Your answer should be the full set of records, printed exactly as they stand.

»»

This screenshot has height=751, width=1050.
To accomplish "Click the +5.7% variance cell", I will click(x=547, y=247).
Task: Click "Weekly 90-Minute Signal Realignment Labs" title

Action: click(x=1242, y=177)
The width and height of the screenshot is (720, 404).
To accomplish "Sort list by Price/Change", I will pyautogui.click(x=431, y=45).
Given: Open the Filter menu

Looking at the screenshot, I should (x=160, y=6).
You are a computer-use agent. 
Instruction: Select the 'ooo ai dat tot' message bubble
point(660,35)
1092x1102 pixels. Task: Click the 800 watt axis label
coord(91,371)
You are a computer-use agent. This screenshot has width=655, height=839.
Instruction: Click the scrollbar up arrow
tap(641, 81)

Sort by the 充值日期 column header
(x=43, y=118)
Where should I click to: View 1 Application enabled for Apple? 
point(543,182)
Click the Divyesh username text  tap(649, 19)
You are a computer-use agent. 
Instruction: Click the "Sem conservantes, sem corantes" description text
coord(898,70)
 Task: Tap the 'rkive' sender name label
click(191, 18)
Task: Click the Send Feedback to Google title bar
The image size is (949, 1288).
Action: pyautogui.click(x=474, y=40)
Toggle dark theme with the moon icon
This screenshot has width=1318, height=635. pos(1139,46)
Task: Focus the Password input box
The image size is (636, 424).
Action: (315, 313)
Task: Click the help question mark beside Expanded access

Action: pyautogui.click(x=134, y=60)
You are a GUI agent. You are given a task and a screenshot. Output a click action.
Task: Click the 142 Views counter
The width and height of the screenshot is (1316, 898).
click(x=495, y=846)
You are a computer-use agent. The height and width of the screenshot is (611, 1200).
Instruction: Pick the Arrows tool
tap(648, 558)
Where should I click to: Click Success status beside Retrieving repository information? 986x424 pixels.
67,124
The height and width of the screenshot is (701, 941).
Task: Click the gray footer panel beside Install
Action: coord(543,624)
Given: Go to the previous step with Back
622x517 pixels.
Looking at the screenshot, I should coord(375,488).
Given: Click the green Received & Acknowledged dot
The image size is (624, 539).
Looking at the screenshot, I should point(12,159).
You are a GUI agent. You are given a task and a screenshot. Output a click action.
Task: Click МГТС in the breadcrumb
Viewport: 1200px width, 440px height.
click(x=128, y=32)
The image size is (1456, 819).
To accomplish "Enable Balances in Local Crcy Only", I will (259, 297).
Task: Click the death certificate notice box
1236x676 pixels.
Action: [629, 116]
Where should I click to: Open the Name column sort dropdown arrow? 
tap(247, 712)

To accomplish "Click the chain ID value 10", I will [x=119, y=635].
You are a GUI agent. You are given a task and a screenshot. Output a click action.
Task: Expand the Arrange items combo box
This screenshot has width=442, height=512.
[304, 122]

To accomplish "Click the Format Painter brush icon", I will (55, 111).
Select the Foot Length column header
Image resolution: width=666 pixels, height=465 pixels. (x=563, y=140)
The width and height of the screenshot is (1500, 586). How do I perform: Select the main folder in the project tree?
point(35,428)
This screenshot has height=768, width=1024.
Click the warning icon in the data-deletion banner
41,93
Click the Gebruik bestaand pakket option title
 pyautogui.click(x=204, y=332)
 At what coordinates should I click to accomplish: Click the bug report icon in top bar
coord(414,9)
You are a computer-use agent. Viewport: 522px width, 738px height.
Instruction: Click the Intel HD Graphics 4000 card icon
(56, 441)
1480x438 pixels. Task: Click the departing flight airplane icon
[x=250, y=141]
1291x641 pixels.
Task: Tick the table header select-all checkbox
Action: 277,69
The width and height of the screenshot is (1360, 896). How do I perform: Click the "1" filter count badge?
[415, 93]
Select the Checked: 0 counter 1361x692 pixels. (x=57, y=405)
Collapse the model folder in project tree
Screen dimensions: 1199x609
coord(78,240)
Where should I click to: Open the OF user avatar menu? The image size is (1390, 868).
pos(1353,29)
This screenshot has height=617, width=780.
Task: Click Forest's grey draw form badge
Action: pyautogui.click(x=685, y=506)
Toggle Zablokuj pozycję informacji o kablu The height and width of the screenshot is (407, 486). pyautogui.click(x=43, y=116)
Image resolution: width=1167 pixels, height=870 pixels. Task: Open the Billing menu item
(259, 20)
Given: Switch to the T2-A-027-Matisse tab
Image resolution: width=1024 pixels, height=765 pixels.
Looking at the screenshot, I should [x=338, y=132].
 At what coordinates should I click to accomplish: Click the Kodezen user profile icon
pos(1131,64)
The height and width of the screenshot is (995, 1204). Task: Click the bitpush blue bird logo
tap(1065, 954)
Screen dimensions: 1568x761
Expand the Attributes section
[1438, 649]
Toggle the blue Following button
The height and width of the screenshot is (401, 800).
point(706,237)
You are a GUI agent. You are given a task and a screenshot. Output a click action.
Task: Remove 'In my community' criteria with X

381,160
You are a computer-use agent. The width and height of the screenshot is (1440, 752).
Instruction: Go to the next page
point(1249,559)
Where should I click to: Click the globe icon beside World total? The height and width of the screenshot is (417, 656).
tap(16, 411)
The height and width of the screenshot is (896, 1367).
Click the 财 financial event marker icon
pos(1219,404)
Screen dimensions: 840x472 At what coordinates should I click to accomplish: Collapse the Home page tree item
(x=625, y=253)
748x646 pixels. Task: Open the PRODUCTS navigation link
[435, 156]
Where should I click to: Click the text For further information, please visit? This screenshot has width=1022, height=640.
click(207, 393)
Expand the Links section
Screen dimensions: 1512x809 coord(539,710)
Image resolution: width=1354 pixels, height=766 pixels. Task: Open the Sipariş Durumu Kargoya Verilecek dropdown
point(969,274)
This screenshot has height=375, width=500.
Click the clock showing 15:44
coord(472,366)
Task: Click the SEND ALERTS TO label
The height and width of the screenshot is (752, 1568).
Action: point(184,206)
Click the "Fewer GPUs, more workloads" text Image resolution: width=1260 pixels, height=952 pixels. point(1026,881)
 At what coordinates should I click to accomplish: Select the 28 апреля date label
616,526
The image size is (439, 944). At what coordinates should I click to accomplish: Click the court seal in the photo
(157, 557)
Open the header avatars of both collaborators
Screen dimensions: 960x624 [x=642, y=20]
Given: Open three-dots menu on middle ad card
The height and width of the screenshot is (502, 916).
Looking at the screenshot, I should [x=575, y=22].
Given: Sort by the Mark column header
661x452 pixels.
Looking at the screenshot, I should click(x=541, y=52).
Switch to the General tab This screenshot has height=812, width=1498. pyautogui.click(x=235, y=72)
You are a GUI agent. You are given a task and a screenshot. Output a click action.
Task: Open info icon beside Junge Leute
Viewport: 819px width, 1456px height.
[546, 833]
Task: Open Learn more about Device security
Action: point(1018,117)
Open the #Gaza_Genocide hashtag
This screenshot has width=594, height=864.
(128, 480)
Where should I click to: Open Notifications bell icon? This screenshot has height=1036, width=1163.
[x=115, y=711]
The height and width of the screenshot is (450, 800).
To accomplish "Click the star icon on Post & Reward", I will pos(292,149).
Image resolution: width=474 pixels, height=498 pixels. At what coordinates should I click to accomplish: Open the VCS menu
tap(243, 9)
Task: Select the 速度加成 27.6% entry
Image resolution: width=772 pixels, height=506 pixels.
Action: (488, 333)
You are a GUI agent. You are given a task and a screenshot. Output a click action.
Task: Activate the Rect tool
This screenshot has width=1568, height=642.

««

### Exercise solution:
This screenshot has height=751, width=1050.
To accomplish "Click the +5.7% variance cell", I will click(x=547, y=247).
Task: Click "Weekly 90-Minute Signal Realignment Labs" title

Action: click(x=1242, y=177)
The width and height of the screenshot is (720, 404).
To accomplish "Sort list by Price/Change", I will pyautogui.click(x=431, y=45).
Given: Open the Filter menu

Looking at the screenshot, I should (x=160, y=6).
You are a computer-use agent. 
Instruction: Select the 'ooo ai dat tot' message bubble
point(660,35)
1092x1102 pixels. Task: Click the 800 watt axis label
coord(91,371)
You are a computer-use agent. This screenshot has width=655, height=839.
Instruction: Click the scrollbar up arrow
tap(641, 81)

Sort by the 充值日期 column header
(x=43, y=118)
Where should I click to: View 1 Application enabled for Apple? 
point(543,182)
Click the Divyesh username text  tap(649, 19)
You are a computer-use agent. 
Instruction: Click the "Sem conservantes, sem corantes" description text
coord(898,70)
 Task: Tap the 'rkive' sender name label
click(191, 18)
Task: Click the Send Feedback to Google title bar
The image size is (949, 1288).
Action: pyautogui.click(x=474, y=40)
Toggle dark theme with the moon icon
This screenshot has width=1318, height=635. pos(1139,46)
Task: Focus the Password input box
The image size is (636, 424).
Action: (315, 313)
Task: Click the help question mark beside Expanded access

Action: pyautogui.click(x=134, y=60)
You are a GUI agent. You are given a task and a screenshot. Output a click action.
Task: Click the 142 Views counter
The width and height of the screenshot is (1316, 898).
click(x=495, y=846)
You are a computer-use agent. The height and width of the screenshot is (611, 1200).
Instruction: Pick the Arrows tool
tap(648, 558)
Where should I click to: Click Success status beside Retrieving repository information? 986x424 pixels.
67,124
The height and width of the screenshot is (701, 941).
Task: Click the gray footer panel beside Install
Action: coord(543,624)
Given: Go to the previous step with Back
622x517 pixels.
Looking at the screenshot, I should coord(375,488).
Given: Click the green Received & Acknowledged dot
The image size is (624, 539).
Looking at the screenshot, I should point(12,159).
You are a GUI agent. You are given a task and a screenshot. Output a click action.
Task: Click МГТС in the breadcrumb
Viewport: 1200px width, 440px height.
click(x=128, y=32)
The image size is (1456, 819).
To accomplish "Enable Balances in Local Crcy Only", I will (259, 297).
Task: Click the death certificate notice box
1236x676 pixels.
Action: [629, 116]
Where should I click to: Open the Name column sort dropdown arrow? 
tap(247, 712)

To accomplish "Click the chain ID value 10", I will [x=119, y=635].
You are a GUI agent. You are given a task and a screenshot. Output a click action.
Task: Expand the Arrange items combo box
This screenshot has width=442, height=512.
[304, 122]

To accomplish "Click the Format Painter brush icon", I will (55, 111).
Select the Foot Length column header
Image resolution: width=666 pixels, height=465 pixels. (x=563, y=140)
The width and height of the screenshot is (1500, 586). How do I perform: Select the main folder in the project tree?
point(35,428)
This screenshot has height=768, width=1024.
Click the warning icon in the data-deletion banner
41,93
Click the Gebruik bestaand pakket option title
 pyautogui.click(x=204, y=332)
 At what coordinates should I click to accomplish: Click the bug report icon in top bar
coord(414,9)
You are a computer-use agent. Viewport: 522px width, 738px height.
Instruction: Click the Intel HD Graphics 4000 card icon
(56, 441)
1480x438 pixels. Task: Click the departing flight airplane icon
[x=250, y=141]
1291x641 pixels.
Task: Tick the table header select-all checkbox
Action: 277,69
The width and height of the screenshot is (1360, 896). How do I perform: Click the "1" filter count badge?
[415, 93]
Select the Checked: 0 counter 1361x692 pixels. (x=57, y=405)
Collapse the model folder in project tree
Screen dimensions: 1199x609
coord(78,240)
Where should I click to: Open the OF user avatar menu? The image size is (1390, 868).
pos(1353,29)
This screenshot has height=617, width=780.
Task: Click Forest's grey draw form badge
Action: pyautogui.click(x=685, y=506)
Toggle Zablokuj pozycję informacji o kablu The height and width of the screenshot is (407, 486). pyautogui.click(x=43, y=116)
Image resolution: width=1167 pixels, height=870 pixels. Task: Open the Billing menu item
(259, 20)
Given: Switch to the T2-A-027-Matisse tab
Image resolution: width=1024 pixels, height=765 pixels.
Looking at the screenshot, I should [x=338, y=132].
 At what coordinates should I click to accomplish: Click the Kodezen user profile icon
pos(1131,64)
The height and width of the screenshot is (995, 1204). Task: Click the bitpush blue bird logo
tap(1065, 954)
Screen dimensions: 1568x761
Expand the Attributes section
[1438, 649]
Toggle the blue Following button
The height and width of the screenshot is (401, 800).
point(706,237)
You are a GUI agent. You are given a task and a screenshot. Output a click action.
Task: Remove 'In my community' criteria with X

381,160
You are a computer-use agent. The width and height of the screenshot is (1440, 752).
Instruction: Go to the next page
point(1249,559)
Where should I click to: Click the globe icon beside World total? The height and width of the screenshot is (417, 656).
tap(16, 411)
The height and width of the screenshot is (896, 1367).
Click the 财 financial event marker icon
pos(1219,404)
Screen dimensions: 840x472 At what coordinates should I click to accomplish: Collapse the Home page tree item
(x=625, y=253)
748x646 pixels. Task: Open the PRODUCTS navigation link
[435, 156]
Where should I click to: Click the text For further information, please visit? This screenshot has width=1022, height=640.
click(207, 393)
Expand the Links section
Screen dimensions: 1512x809 coord(539,710)
Image resolution: width=1354 pixels, height=766 pixels. Task: Open the Sipariş Durumu Kargoya Verilecek dropdown
point(969,274)
This screenshot has height=375, width=500.
Click the clock showing 15:44
coord(472,366)
Task: Click the SEND ALERTS TO label
The height and width of the screenshot is (752, 1568).
Action: point(184,206)
Click the "Fewer GPUs, more workloads" text Image resolution: width=1260 pixels, height=952 pixels. point(1026,881)
 At what coordinates should I click to accomplish: Select the 28 апреля date label
616,526
The image size is (439, 944). At what coordinates should I click to accomplish: Click the court seal in the photo
(157, 557)
Open the header avatars of both collaborators
Screen dimensions: 960x624 [x=642, y=20]
Given: Open three-dots menu on middle ad card
The height and width of the screenshot is (502, 916).
Looking at the screenshot, I should [x=575, y=22].
Given: Sort by the Mark column header
661x452 pixels.
Looking at the screenshot, I should click(x=541, y=52).
Switch to the General tab This screenshot has height=812, width=1498. pyautogui.click(x=235, y=72)
You are a GUI agent. You are given a task and a screenshot. Output a click action.
Task: Open info icon beside Junge Leute
Viewport: 819px width, 1456px height.
[546, 833]
Task: Open Learn more about Device security
Action: point(1018,117)
Open the #Gaza_Genocide hashtag
This screenshot has width=594, height=864.
(128, 480)
Where should I click to: Open Notifications bell icon? This screenshot has height=1036, width=1163.
[x=115, y=711]
The height and width of the screenshot is (450, 800).
To accomplish "Click the star icon on Post & Reward", I will pos(292,149).
Image resolution: width=474 pixels, height=498 pixels. At what coordinates should I click to accomplish: Open the VCS menu
tap(243, 9)
Task: Select the 速度加成 27.6% entry
Image resolution: width=772 pixels, height=506 pixels.
Action: (488, 333)
You are a GUI agent. You are given a task and a screenshot. Output a click action.
Task: Activate the Rect tool
This screenshot has width=1568, height=642.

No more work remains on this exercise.